Was "Freie Presse"-Mitarbeiter von ihrem Begrüßungsgeld gekauft haben

Kerstin Pahlitzsch, Redakteurin

"Auf in den Westen! Gut gelaunt sind wir an einem Vormittag im November 89 zu dritt in den Lada gestiegen. Unser Ziel war Hof. Dort angekommen sind wir an dem Tag nicht: In Plauen-Pirk drehte sich kein Rad mehr. Das lag nicht am Auto unseres Kumpels, sondern an den vielen anderen Ossis, die das gleiche Ziel hatten. Also sind wir, nun gar nicht mehr gut gelaunt, zurückgefahren. Beim zweiten Versuch eine Woche später quälten wir uns mitten in der Nacht aus dem Bett, um vor den anderen da zu sein. Die Rechnung ging auf: Kurz nach 6 Uhr hatten wir den kleinen Ort Lichtenberg nahe Hof erreicht. "Da seids schon da", hörten wir beim Bäcker, der uns zeigte, wo wir das Begrüßungsgeld abholen konnten: Dort standen allerdings schon viele Menschen an. Wir reihten uns ein und warteten geduldig auf das Westgeld. Und wir wussten genau, was wir davon kaufen wollten: einen Stereo-Kassettenrecorder mit zwei abnehmbaren Boxen. Das gute Stück war sein Geld tatsächlich wert: Es klimperte mehr als 20 Jahre in unserer Küche."

Eckardt Mildner, Fotograf

"Wir sind damals im geborgten Trabbi der Schwiegereltern nach Berlin gefahren. Für's Begrüßungsgeld standen wir in einer endlosen Schlange, die nie vorwärts ging. Was wir davon gekauft haben, weiß ich nicht mehr genau, ich glaube vor allem Obst und Gemüse. Gerade die Pyramiden mit Südfrüchten in den Supermärkten waren faszinierend - ich habe unsere Kinder davorgestellt, fotografiert und daheim haben wir dann überlegt, was das für Früchte sein könnten." (lasc)
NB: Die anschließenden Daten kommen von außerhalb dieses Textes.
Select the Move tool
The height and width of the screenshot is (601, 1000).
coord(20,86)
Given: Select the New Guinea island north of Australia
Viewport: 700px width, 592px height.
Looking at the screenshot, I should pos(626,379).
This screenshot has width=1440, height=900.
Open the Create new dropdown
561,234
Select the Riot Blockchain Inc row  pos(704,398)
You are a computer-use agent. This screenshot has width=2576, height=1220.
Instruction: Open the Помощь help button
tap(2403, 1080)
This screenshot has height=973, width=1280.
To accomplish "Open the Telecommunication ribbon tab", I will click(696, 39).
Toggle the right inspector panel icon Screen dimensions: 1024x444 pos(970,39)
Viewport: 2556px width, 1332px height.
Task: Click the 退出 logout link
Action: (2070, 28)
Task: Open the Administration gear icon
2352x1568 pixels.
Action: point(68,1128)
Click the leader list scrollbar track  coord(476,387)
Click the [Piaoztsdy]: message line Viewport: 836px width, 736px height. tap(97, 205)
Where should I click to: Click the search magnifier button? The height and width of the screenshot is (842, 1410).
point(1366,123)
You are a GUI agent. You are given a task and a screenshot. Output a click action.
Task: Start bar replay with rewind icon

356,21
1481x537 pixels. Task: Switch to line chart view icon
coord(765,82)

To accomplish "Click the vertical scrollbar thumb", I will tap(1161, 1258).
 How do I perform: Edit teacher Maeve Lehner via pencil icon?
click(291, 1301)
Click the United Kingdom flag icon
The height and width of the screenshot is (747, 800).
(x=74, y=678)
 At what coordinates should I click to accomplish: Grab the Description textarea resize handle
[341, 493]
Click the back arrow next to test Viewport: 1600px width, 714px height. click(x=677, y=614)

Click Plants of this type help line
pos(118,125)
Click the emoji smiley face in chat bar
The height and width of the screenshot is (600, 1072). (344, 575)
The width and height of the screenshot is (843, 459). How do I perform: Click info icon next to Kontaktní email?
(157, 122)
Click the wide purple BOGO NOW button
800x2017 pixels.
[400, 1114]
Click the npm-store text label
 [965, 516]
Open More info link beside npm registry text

Ingolf Rosendahl, Redakteur

"Mein Begrüßungsgeld habe ich im Dezember 1989 in West-Berlin in Empfang genommen. Angelegt habe ich es komplett in Science-Fiction-Literatur aus einem Second-hand-Laden. Darunter befand sich unter anderem der Roman "Wir" des sowjetischen Dissidenten Jewgeni Samjatin und weitere Werke, die damals im Osten nur in Giftschränken lagerten. Mit zwei Plastetüten voller Taschenbücher kehrte ich zum Grenzübergang zurück. Das mulmige Gefühl war aber unnötig: Niemand interessierte sich für mich. Die Bücher habe ich immer noch."

Grit Baldauf, Regionalleiterin

"Mein Begrüßungsgeld habe ich wenige Tage nach dem 9. November in Bochum abgeholt. Ich erinnere mich, dass ich unter anderem eine Jeans dafür gekauft habe. Gemeinsam mit meinen Eltern und meinem damaligen Freund fuhren wir am Wochenende nach dem 9. November mit unserem Skoda in den Westen, zu Bekannten im Ruhrgebiet, die wir im Bulgarien-Urlaub kennengelernt hatten. Dort holten wir unser Begrüßungsgeld ab. Ich weiß noch, wie fremd und aufregend sich das anfühlte."

Wieland Josch, freier Mitarbeiter

"Um ehrlich zu sein: Ich weiß nicht mehr, was ich von meinem Begrüßungsgeld gekauft habe. Ich weiß nur noch, dass ich in Berlin über den Potsdamer Platz und in einen Keller gegangen bin. Dort war niemand - es war schon einige Tage nach dem Mauerfall - außer drei freudestrahlenden Personen, die mir die hundert Mark ausgehändigt haben."

Steffen Bauer, Sportredakteur

"Ich habe mein Begrüßungsgeld fast 1:1 in Asterixhefte umgesetzt - das von meiner Oma noch dazu. Wir sind damals mit der Studentenclique nach Bayreuth gefahren und durch die Stadt getigert. Für die vielen Hefte habe ich sogar Rabatt bekommen."